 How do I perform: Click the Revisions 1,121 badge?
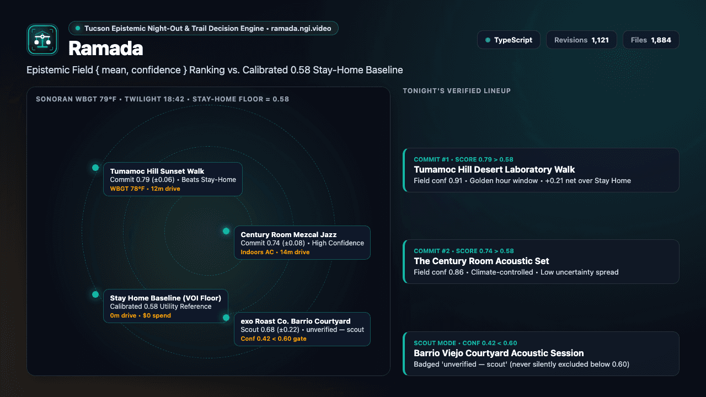click(x=581, y=40)
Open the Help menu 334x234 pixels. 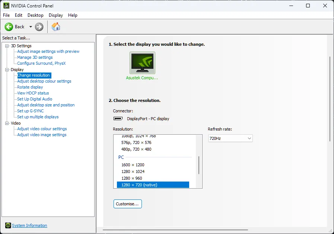tap(73, 15)
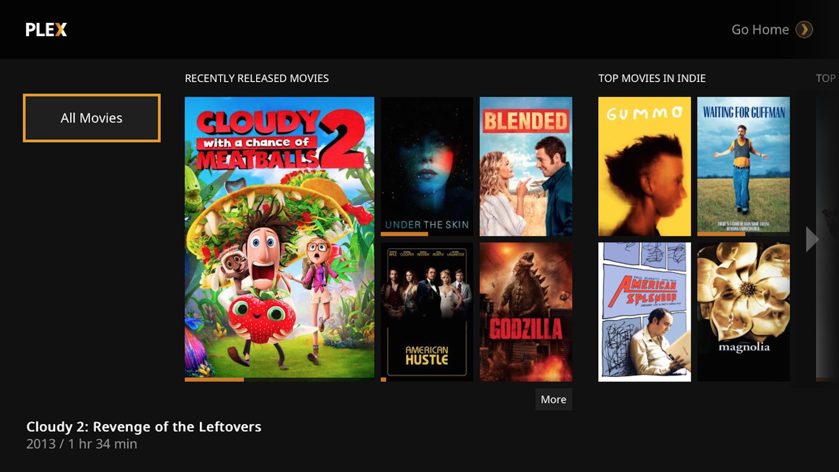The height and width of the screenshot is (472, 839).
Task: Open the Gummo movie poster
Action: click(x=645, y=167)
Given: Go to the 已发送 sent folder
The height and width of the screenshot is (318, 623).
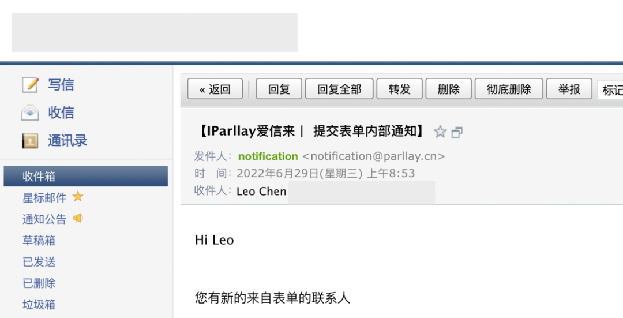Looking at the screenshot, I should pyautogui.click(x=39, y=262).
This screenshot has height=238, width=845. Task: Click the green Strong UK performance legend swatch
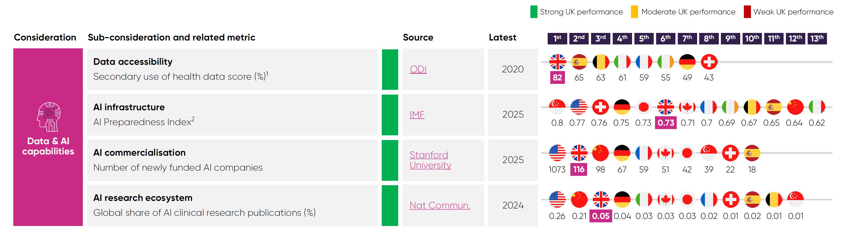[x=534, y=12]
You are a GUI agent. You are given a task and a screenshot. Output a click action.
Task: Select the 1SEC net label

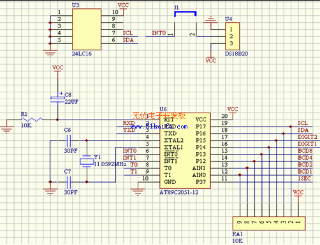click(x=304, y=179)
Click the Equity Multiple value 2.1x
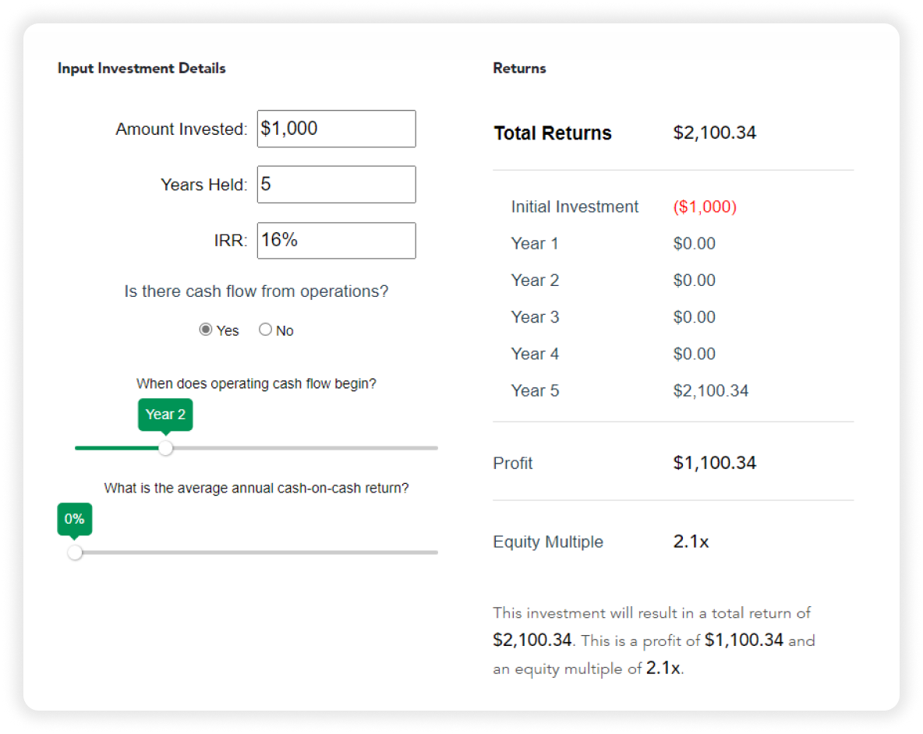The image size is (923, 734). [691, 542]
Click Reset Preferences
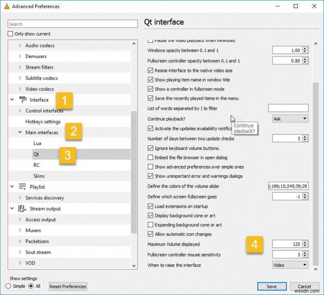 click(x=68, y=286)
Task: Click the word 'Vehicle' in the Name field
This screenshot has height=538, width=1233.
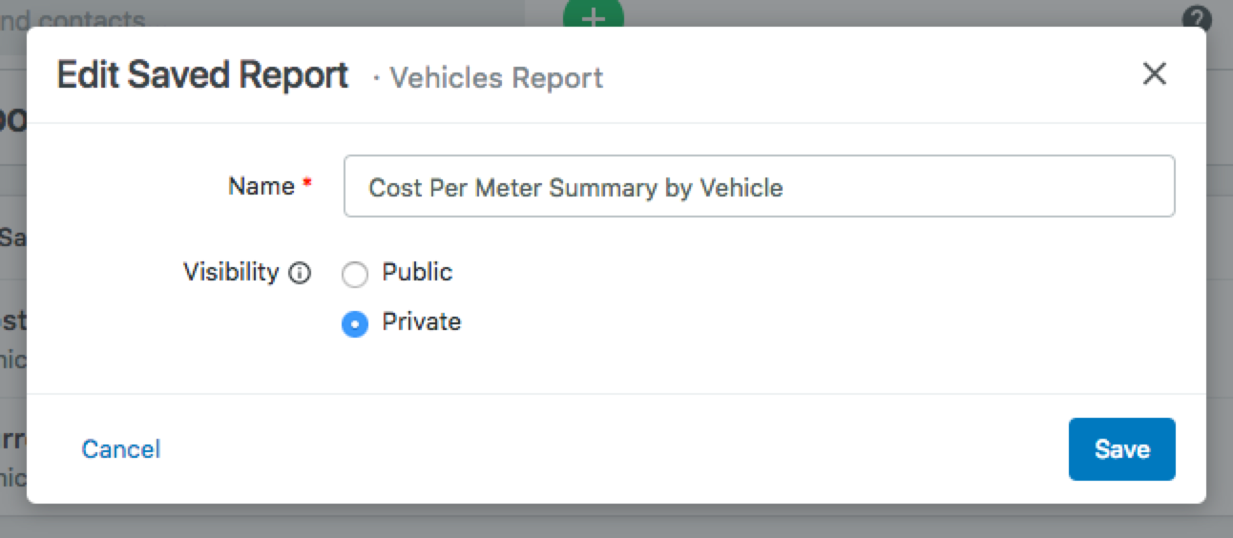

_ _ _ _ _ _ _

**BRIEF**
With the pictures left out, please output each line from the one containing "Task: Click the word" through the end of the entries, exactly as it is.

**WRITTEN RESPONSE**
Task: Click the word 'Vehicle' in the Name field
This screenshot has height=538, width=1233.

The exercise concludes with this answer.